Data to examine -
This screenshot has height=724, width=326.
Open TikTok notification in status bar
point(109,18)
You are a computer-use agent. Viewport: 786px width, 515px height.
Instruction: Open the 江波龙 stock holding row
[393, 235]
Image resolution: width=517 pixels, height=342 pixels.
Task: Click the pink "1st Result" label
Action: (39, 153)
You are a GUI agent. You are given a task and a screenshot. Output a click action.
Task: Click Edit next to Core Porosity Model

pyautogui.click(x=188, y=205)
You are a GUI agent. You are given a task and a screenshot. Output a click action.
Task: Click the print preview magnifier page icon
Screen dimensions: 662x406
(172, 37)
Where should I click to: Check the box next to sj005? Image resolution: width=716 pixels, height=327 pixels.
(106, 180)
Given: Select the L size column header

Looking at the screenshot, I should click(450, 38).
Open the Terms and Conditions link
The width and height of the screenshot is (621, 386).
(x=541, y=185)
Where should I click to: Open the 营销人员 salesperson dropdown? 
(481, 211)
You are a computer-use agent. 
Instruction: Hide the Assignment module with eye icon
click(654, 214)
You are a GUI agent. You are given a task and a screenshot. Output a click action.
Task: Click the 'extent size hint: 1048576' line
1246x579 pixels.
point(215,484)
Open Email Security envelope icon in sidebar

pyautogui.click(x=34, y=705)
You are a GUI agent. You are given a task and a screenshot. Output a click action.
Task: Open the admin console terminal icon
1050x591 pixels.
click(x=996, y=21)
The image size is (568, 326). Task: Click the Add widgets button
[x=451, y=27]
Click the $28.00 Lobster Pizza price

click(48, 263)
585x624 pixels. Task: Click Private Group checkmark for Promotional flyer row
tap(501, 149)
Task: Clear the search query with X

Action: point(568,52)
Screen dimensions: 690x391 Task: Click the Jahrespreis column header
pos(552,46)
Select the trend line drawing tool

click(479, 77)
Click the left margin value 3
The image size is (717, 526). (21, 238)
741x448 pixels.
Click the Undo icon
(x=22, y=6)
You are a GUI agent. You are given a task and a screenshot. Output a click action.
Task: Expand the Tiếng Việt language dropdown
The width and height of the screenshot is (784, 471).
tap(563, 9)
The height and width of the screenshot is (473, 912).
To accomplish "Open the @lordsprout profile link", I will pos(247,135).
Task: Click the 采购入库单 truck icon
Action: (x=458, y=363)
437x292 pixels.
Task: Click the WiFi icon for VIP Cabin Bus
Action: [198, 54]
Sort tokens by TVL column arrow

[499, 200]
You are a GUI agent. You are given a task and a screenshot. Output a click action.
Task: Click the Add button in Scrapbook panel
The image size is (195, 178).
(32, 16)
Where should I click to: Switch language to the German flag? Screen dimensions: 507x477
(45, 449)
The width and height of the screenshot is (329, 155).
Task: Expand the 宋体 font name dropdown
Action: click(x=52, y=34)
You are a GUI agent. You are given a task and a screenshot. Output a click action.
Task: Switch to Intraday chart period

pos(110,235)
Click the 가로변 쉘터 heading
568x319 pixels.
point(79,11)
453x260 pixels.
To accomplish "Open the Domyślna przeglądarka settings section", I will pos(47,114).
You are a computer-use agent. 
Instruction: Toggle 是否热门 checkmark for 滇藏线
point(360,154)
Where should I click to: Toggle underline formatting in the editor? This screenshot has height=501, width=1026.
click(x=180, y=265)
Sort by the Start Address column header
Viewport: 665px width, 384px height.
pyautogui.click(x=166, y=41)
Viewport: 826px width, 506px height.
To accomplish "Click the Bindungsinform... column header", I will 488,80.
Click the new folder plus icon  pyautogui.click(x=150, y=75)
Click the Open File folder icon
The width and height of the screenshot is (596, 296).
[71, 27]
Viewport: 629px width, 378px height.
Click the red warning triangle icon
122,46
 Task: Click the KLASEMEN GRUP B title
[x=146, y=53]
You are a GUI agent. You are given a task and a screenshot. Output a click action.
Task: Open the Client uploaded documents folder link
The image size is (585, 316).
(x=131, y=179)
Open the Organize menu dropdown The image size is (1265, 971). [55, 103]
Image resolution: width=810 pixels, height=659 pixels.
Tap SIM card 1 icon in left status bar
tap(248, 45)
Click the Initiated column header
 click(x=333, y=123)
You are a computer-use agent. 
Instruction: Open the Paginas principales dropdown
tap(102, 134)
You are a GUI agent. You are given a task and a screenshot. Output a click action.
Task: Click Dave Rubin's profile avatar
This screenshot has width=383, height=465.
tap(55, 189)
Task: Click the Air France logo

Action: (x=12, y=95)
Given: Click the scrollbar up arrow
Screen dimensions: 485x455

Exercise instructions - Repeat exactly, and only, the run of lines from the start of the material above through the line that holds "Task: Expand the Tiếng Việt language dropdown".

Completed exercise -
This screenshot has height=724, width=326.
Open TikTok notification in status bar
point(109,18)
You are a computer-use agent. Viewport: 786px width, 515px height.
Instruction: Open the 江波龙 stock holding row
[393, 235]
Image resolution: width=517 pixels, height=342 pixels.
Task: Click the pink "1st Result" label
Action: (39, 153)
You are a GUI agent. You are given a task and a screenshot. Output a click action.
Task: Click Edit next to Core Porosity Model

pyautogui.click(x=188, y=205)
You are a GUI agent. You are given a task and a screenshot. Output a click action.
Task: Click the print preview magnifier page icon
Screen dimensions: 662x406
(172, 37)
Where should I click to: Check the box next to sj005? Image resolution: width=716 pixels, height=327 pixels.
(106, 180)
Given: Select the L size column header

Looking at the screenshot, I should click(450, 38).
Open the Terms and Conditions link
The width and height of the screenshot is (621, 386).
(x=541, y=185)
Where should I click to: Open the 营销人员 salesperson dropdown? 
(481, 211)
You are a computer-use agent. 
Instruction: Hide the Assignment module with eye icon
click(654, 214)
You are a GUI agent. You are given a task and a screenshot. Output a click action.
Task: Click the 'extent size hint: 1048576' line
1246x579 pixels.
point(215,484)
Open Email Security envelope icon in sidebar

pyautogui.click(x=34, y=705)
You are a GUI agent. You are given a task and a screenshot. Output a click action.
Task: Open the admin console terminal icon
1050x591 pixels.
click(x=996, y=21)
The image size is (568, 326). Task: Click the Add widgets button
[x=451, y=27]
Click the $28.00 Lobster Pizza price

click(48, 263)
585x624 pixels. Task: Click Private Group checkmark for Promotional flyer row
tap(501, 149)
Task: Clear the search query with X

Action: point(568,52)
Screen dimensions: 690x391 Task: Click the Jahrespreis column header
pos(552,46)
Select the trend line drawing tool

click(479, 77)
Click the left margin value 3
The image size is (717, 526). (21, 238)
741x448 pixels.
Click the Undo icon
(x=22, y=6)
You are a GUI agent. You are given a task and a screenshot. Output a click action.
Task: Expand the Tiếng Việt language dropdown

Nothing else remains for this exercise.